Emotion Recognition: TEO vs MFCC¶

When someone is angry, their vocal folds tense up and vibrate more forcefully. When they're sad, the muscles relax and the voice becomes quieter and breathier. These physical changes show up in the speech signal - if you know where to look.

This example compares two feature representations from pyvoicebox on a 3-class emotion recognition task (anger, happiness, sadness) using the EmoDB dataset. Features are extracted in a few lines with pyvoicebox, then fed into a simple Random Forest - no deep learning, no complex pipeline. Even with this minimal setup, the results are solid.

Two ways to look at emotion¶

MFCCs (v_melcepst) capture the spectral envelope - the shape of the vocal tract. They're the standard feature for most speech tasks, including emotion recognition.

Teager Energy (v_teager) captures something different. The Teager Energy Operator is a nonlinear operator that tracks instantaneous energy:

\[\Psi[x(n)] = x(n)^2 - x(n+1) \cdot x(n-1)\]

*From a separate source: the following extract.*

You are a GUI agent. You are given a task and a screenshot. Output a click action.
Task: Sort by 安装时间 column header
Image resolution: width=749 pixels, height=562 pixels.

Unlike simple energy (\(x^2\)), TEO is sensitive to both amplitude and frequency changes simultaneously. This makes it responsive to the kind of vocal fold tension changes that accompany emotional speech - faster vibration and higher amplitude during anger, slower and quieter during sadness.

We extract TEO features by applying v_teager per frame, then computing the FFT of the TEO signal and grouping the bins into sub-bands:

from pyvoicebox import v_teager, v_enframe, v_windows, v_melcepst

# MFCC features
mfcc, _ = v_melcepst(signal, fs, 'M0', 12)

# TEO sub-band features
frames, _, _ = v_enframe(signal, frame_len, frame_hop)
win = v_windows(3, frame_len).flatten()
for frame in frames:
    teo = v_teager(frame * win)
    spec = np.abs(np.fft.rfft(teo))
    # group into sub-bands, compute log energy per band

For each utterance, we summarise both feature types as mean and standard deviation across frames, giving a fixed-length vector regardless of utterance duration.

Results¶

We train a Random Forest classifier with 5-fold stratified cross-validation, comparing three feature sets: MFCC only, TEO only, and MFCC + TEO combined.

Confusion matrices

Each confusion matrix shows true emotions (rows) vs predicted emotions (columns). Some observations:

Sadness is classified near-perfectly across all feature sets - it's acoustically very distinct (low energy, slow speaking rate, relaxed vocal folds).
Anger vs happiness is the hardest distinction - both are high-arousal emotions with loud, fast speech. The difference lies in vocal fold tension and spectral tilt, which MFCCs capture better than TEO alone.
TEO alone is weaker overall, which makes sense - it captures excitation dynamics but misses the spectral shape information that MFCCs provide.

Accuracy comparison

MFCC features are the stronger standalone representation for this task. TEO captures complementary information about vocal fold dynamics, though in this setup the combination doesn't consistently outperform MFCC alone. With a more sophisticated classifier or feature fusion strategy, the complementary information in TEO could provide additional gains.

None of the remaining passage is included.